Friday, 19 December 2014: 9:15 AM
Karlis Muehlenbachs1, Ralf Tappert2, Ryan McKellar1, Alex P Wolfe1, Michelle Tappert1 and Martin Schoell3,4, (1)University of Alberta, Edmonton, AB, Canada, (2)University of Innsbruck, Institute of Mineralogy and Petrography, Innsbruck, Austria, (3)Retired, Washington, DC, United States, (4)GasConsult International Inc., Berkeley, CA, United States
Abstract:
One important factor controlling the δ13C of C3 plants is pO2 and thus δ13C of fossil terrestrial organic matter is a proxy for ancient pO2 once variations of δ13C of the atmosphere and paleo pCO2 are corrected for. We reconstructed pO2 since the emergence of land plants in the Ordovician following the approach of Tappert et al. [1], and using the published δ13C record of fossil resins (amber), coals and dispersed terrestrial organic matter. For most of this time, atmospheric pO2 was considerably lower (pO2 ~ 10-21%) compared to today (pO2 = 21%).
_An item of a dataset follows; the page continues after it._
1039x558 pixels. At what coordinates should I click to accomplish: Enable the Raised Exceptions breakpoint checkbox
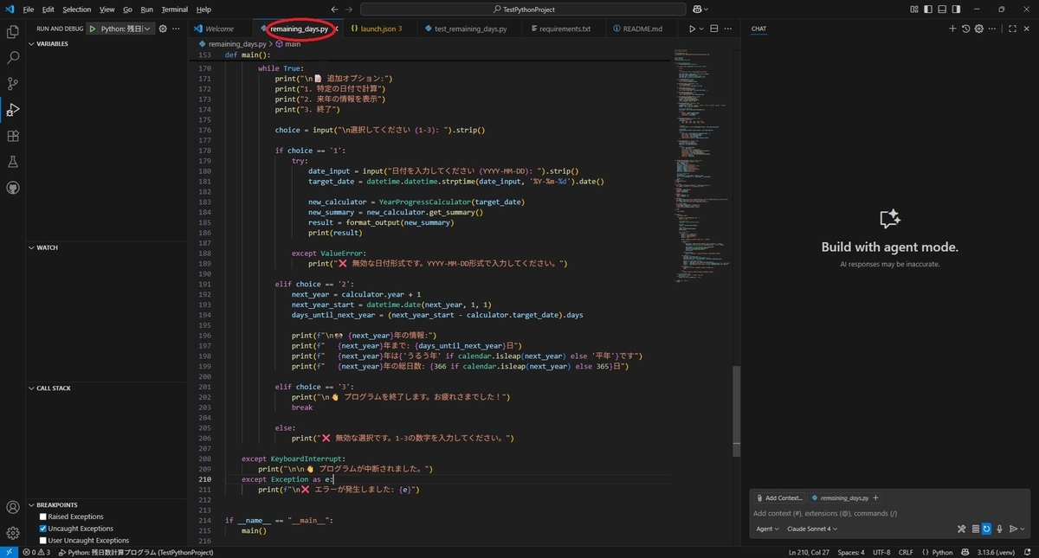point(43,516)
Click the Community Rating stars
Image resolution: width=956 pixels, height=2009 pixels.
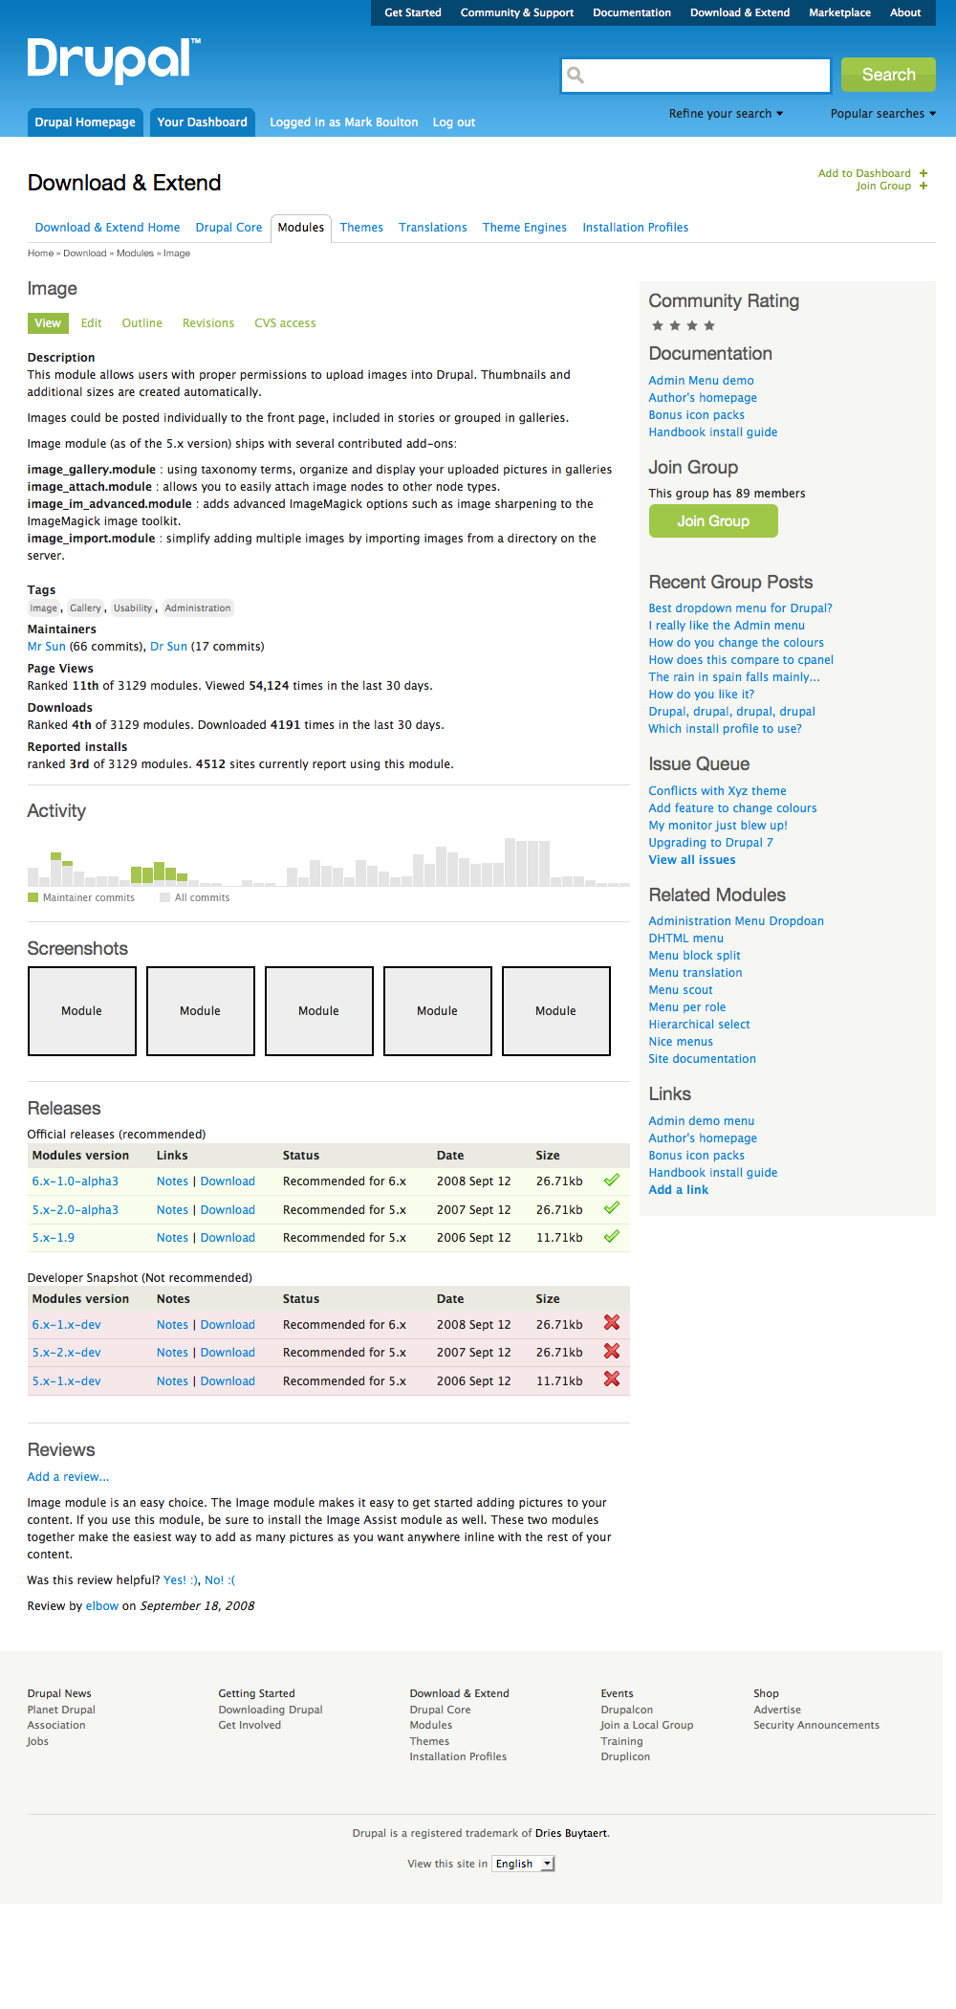coord(684,326)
Secular variations in pO2 must reflect changing amounts of burial of organic matter and sulfides. We observe a strong correlation between pO2 calculated from land plants, and the strontium and lithium isotopic compositions of marine carbonates. The marine Sr isotope record reflects secular changes of continental weathering and climate driven by tectonic activity. Synchronicity of pO2 with the marine strontium isotope record implies that tectonic processes, including orogeneses and the formation of associated sedimentary basins, not only control the rate of weathering and volume of sedimentation, but also the amount and proportion of the biomass that is buried on geological timescales.